During the Policy segment, hosted by Beattie, Michel Girard, senior fellow at the Centre for International Governance Innovation, said that while there is political will for a number of their issues, there need to be building-blocks put in place in the backrooms to ensure that there is implementation for the transition to digital.
“There are no internationally-recognized standards to manage this new sector of the economy,” said Girard. “When you think about data, think about data governance, think about data value-chains, think about data-valuation — there’s nothing out there. It’s an entirely new sector of the economy, and we are looking at thousands of new standards that are required so that you achieve inter-operability, so that data can be shared, and that when you get data, you know you can trust it.”
Girard says that Canada is ahead of the curve of other countries in these areas, and if Canada can set standards, we can see our values reflected globally in this field.
Michael Klubal, national industry leader for infrastructure, government and healthcare with KPMG, said that the most important element of becoming digital is having leadership change-agents, who define an ambition for their organizations and empower their people to make a difference.

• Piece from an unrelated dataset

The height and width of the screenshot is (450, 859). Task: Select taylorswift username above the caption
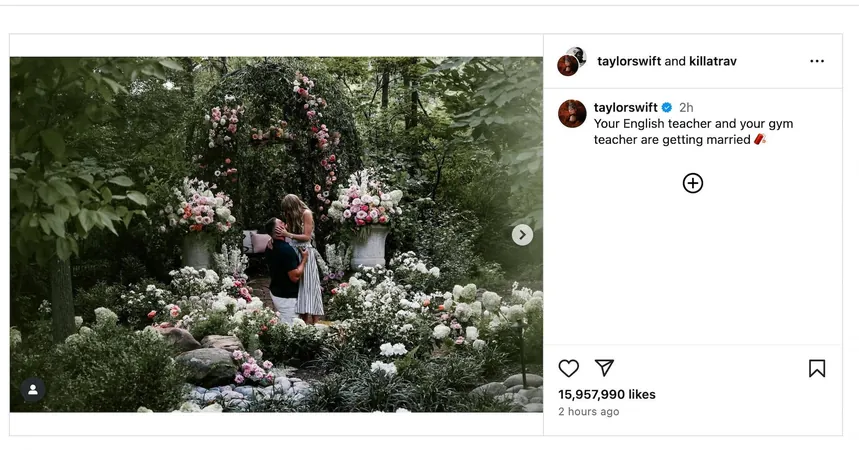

“Barriers need to be taken away for people to be able to think horizontally and become more citizen-centric,” said Klubal. “Part of that shift is not thinking about what the organization is good at doing internally, but it’s about looking externally, talking to citizens, creating personas and using journey-maps, and mapping out what kind of an experience that we would want as citizens when we interact with our government.”
Klubal added that challenges for public sector leaders will be not only in breaking down silos, but changing the culture around risk-aversion, which will mean creating space for experimentation.

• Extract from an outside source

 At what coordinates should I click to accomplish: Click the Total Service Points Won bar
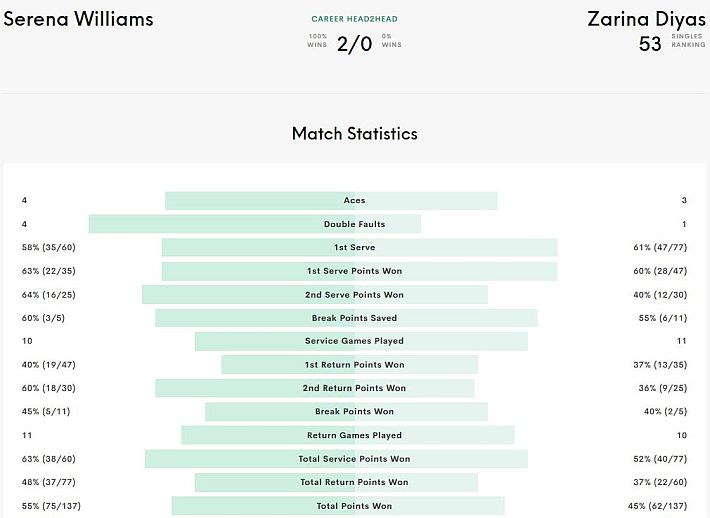336,459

Angela Mondou, president and CEO of TECHNATIONca, said that Canada doesn’t have an innovation problem so much as an innovation adoption problem, particularly given that Canada sits at 23rd on the UN index of e-government, and tenth out of ten countries when it comes to AI adoption.
“As much as we’re thought leaders and innovators and great technology leaders, we are going down in terms of our adoption, and that is impacting our competitiveness as a nation,” said Mondou.
Mondou said that Canada is behind in terms of modernization as a government, and in terms of the digital economy. “We have work to do,” she added, saying that could mean harnessing private sector solutions.